Как-то раз, сидя у камина, он привычно беседовал со своим бессловесным другом, который лежал рядом. Глядя в его янтарные глаза, король задумчиво произнёс: «Мне кажется, ты не простой волк. Уж слишком ты умён. Звери такими умными не бывают. А может, ты когда-то был человеком?» Услыхав эти слова, волк встал и лизнул королю руку, а затем, помахивая хвостом, пристально посмотрел ему в глаза. И монарх понял: его друг – волк-оборотень! Когда волнение в груди короля утихло, он стал думать, как помочь своему мохнатому другу. Наконец его осенило: «Я пойду за тобой, куда бы ты меня ни повёл!» – сказал он волку.
Сборы были короткими, а поход не очень далёким. На второй день оборотень привёл короля на свою родину. Там они узнали, что вся страна стонет под гнётом ужасной тирании.
После недолгих колебаний король во главе многочисленного войска вступил в эту страну и низложил жестокого короля-тирана и его преступницу-жену.
Под угрозой страшной смерти от волчьих клыков оборотень заставил свергнутую королеву срезать с волшебной яблони ветвь и трижды ударить этой ветвью его по голове. И чудо свершилось: на глазах у изумлённого короля-победителя и его свиты волк превратился в человека!»
Король Горлагон закончил свой рассказ и умолк. А затем добавил: «Этим человеком был я».
Наступила тишина. Потрясённый король Артур молчал. Молчал и Горлагон. Видно было, что он всеми своими мыслями и чувствами был ещё там – в кошмарном прошлом. Наконец тишину нарушил Артур. Он спросил, что это за женщина, страшная и мрачная, которая одиноко сидит в углу и держит перед собой блюдо с отрезанной головой. «Это и есть моя неверная жена, которая превратила меня в волка, – ответил ему Горлагон. – А на блюде, как напоминание о её злодействе, лежит голова её бывшего любовника, короля-тирана. И каждый раз, когда я целую свою новую супругу, она обязана целовать эту отрезанную голову».

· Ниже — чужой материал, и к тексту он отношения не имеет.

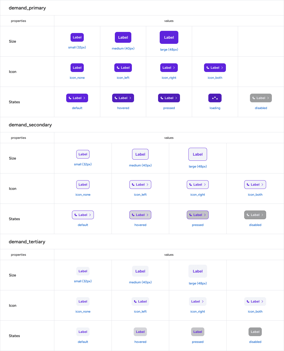Click the phone icon in primary disabled button
The height and width of the screenshot is (351, 284).
tap(254, 98)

Домой король Артур возвращался в глубокой задумчивости – всю дорогу у него из головы не выходил рассказ Горлагона…
У сэра Томаса Мэлори в «Смерти Артура» описывается похожая история: там славный рыцарь тоже был предан своей женой и «благодаря» ей стал оборотнем. А в средневековом «Романе о Гийоме из Палермо» (XIII в.) злая мачеха обратила в волка испанского наследного принца Альфонса (см.: Оборотни).
Гошия
В грузинской народной мифологии собака прикованного Амирани, которая лижет цепь, чтобы истончить её и освободить героя из оков. Другие имена: Курша, Тапие.
Не утихает спор о том, кто у кого позаимствовал образ героя-богоборца: грузины у греков или греки у грузинов. Кто был первым: Прометей или Амирани? Каждая из сторон приводит убедительные доводы в свою пользу, и никто не хочет уступить право первогеройства.